Alterations in global mRNA decay broadly impact upstream and downstream stages of gene expression, although signals that connect these processes are incompletely defined. Here, we used tandem mass tag labeling coupled with mass spectrometry to reveal that changing the mRNA decay landscape, as frequently occurs during viral infection, results in subcellular redistribution of RNA binding proteins. Accelerating Xrn1-dependent mRNA decay through expression of a gammaherpesviral endonuclease drove nuclear translocation of many RBPs, including poly(A) tail-associated proteins. Conversely, cells lacking Xrn1 exhibited changes in the localization or abundance of numerous factors linked to mRNA turnover. Using these data, we uncovered a new role for cytoplasmic poly(A) binding protein in repressing mammalian TATA-binding protein and RNA polymerase II transcription upon its mRNA decay-induced translocation to the nucleus.
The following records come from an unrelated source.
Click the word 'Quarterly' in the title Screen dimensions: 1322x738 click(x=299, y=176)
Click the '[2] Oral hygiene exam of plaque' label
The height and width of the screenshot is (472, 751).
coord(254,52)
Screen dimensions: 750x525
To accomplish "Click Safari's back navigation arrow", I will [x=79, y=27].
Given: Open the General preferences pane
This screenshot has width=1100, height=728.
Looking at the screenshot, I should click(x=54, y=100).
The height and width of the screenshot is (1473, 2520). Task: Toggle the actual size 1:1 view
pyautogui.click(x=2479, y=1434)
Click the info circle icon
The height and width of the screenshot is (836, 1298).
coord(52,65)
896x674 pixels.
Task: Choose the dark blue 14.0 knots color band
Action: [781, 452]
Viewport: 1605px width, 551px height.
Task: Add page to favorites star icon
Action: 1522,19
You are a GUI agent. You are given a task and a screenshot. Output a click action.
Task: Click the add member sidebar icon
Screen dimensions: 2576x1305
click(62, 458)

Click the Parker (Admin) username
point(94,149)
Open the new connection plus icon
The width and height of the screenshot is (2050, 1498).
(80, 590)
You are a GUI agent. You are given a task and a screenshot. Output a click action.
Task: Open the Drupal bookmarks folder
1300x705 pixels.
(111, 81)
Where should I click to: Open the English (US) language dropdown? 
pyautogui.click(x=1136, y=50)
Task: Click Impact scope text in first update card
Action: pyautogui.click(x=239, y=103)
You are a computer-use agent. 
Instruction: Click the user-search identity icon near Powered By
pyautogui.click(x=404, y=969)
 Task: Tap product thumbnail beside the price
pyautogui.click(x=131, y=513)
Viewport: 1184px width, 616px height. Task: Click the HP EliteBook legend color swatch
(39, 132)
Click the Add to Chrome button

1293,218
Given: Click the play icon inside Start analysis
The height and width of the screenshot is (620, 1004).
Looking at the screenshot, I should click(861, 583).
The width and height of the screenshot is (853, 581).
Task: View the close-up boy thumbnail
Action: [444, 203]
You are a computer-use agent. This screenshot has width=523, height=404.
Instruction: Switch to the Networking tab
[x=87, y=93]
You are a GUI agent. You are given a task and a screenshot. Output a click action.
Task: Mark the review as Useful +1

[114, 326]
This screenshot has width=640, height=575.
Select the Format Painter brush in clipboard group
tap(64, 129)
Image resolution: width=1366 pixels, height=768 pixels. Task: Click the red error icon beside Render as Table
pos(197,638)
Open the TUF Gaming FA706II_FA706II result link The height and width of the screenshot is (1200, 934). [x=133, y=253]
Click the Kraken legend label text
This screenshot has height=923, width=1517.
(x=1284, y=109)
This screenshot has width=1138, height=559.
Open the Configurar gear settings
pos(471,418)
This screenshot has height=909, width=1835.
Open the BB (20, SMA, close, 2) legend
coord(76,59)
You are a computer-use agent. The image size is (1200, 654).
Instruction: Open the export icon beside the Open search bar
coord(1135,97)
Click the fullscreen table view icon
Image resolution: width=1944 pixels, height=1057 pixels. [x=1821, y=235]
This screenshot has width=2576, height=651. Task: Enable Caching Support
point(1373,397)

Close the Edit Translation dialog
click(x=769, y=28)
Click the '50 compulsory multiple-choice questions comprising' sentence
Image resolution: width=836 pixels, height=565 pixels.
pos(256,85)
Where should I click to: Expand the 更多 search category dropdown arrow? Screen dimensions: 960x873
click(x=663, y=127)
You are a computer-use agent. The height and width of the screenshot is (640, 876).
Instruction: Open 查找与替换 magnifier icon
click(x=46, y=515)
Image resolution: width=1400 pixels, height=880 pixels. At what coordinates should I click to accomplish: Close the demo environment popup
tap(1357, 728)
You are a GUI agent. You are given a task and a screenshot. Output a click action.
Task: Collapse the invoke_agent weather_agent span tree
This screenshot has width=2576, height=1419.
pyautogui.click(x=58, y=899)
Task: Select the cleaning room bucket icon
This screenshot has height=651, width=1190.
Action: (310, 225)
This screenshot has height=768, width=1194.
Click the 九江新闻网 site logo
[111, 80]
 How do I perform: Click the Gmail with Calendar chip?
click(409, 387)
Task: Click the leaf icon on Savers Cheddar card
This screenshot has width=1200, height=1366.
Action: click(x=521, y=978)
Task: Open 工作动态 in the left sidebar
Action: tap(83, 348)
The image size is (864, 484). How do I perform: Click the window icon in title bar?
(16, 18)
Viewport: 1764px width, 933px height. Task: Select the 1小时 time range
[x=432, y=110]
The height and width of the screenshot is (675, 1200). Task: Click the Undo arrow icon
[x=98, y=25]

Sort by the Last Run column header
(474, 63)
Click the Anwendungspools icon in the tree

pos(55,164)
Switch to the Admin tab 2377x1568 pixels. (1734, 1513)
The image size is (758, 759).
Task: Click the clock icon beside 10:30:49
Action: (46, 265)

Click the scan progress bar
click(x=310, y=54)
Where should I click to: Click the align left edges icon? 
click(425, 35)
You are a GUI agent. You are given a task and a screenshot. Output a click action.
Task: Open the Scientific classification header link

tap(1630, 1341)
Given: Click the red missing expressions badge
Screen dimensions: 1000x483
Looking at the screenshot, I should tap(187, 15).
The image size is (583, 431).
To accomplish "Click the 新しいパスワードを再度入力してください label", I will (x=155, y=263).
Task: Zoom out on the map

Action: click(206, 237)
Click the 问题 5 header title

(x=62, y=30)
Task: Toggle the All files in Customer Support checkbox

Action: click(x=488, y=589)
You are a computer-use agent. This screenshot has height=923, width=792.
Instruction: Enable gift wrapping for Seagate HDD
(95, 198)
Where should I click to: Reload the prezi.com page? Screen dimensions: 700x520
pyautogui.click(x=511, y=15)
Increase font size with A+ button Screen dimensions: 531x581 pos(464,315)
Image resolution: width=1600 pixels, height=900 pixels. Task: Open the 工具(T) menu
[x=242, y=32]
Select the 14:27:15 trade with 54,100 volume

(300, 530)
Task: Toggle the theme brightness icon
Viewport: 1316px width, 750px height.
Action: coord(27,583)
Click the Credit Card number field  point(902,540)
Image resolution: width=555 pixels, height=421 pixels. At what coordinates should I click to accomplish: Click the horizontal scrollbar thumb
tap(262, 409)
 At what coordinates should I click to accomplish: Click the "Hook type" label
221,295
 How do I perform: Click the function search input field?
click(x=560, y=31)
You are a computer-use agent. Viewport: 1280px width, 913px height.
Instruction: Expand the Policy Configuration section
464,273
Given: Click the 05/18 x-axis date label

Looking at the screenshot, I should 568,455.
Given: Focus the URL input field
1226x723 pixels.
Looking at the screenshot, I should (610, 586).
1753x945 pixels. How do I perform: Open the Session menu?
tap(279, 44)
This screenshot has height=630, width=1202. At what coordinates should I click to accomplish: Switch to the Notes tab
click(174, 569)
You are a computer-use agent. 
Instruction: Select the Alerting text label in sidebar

We identified PABPC nuclear-specific protein-protein interactions, and found a number of interactions with proteins involved in the ubiquitin-proteasome system. Two of these protein partners were required to maintain the mRNA decay-transcription feedback pathway. Furthermore, mRNA decay initiated using the decapping enzyme, D10 from vaccinia virus, revealed that this system did not depend on the process by which the accelerated mRNA decay was initiated and instead is responsive to broad changes in mRNA abundance. In addition, we found that PABPC nuclear translocation was not affected by Dis3L2. Together with the finding that PABPC nuclear accumulation alone was not sufficient to repress nascent mRNA synthesis by RNAPII, these data provide evidence that another unknown factor is required, along with PABPC, to fulfill the feedback loop.

Collectively, our results show that changes in cytoplasmic mRNA decay can directly impact protein subcellular localization, providing a mechanism to connect seemingly distal stages of gene expression.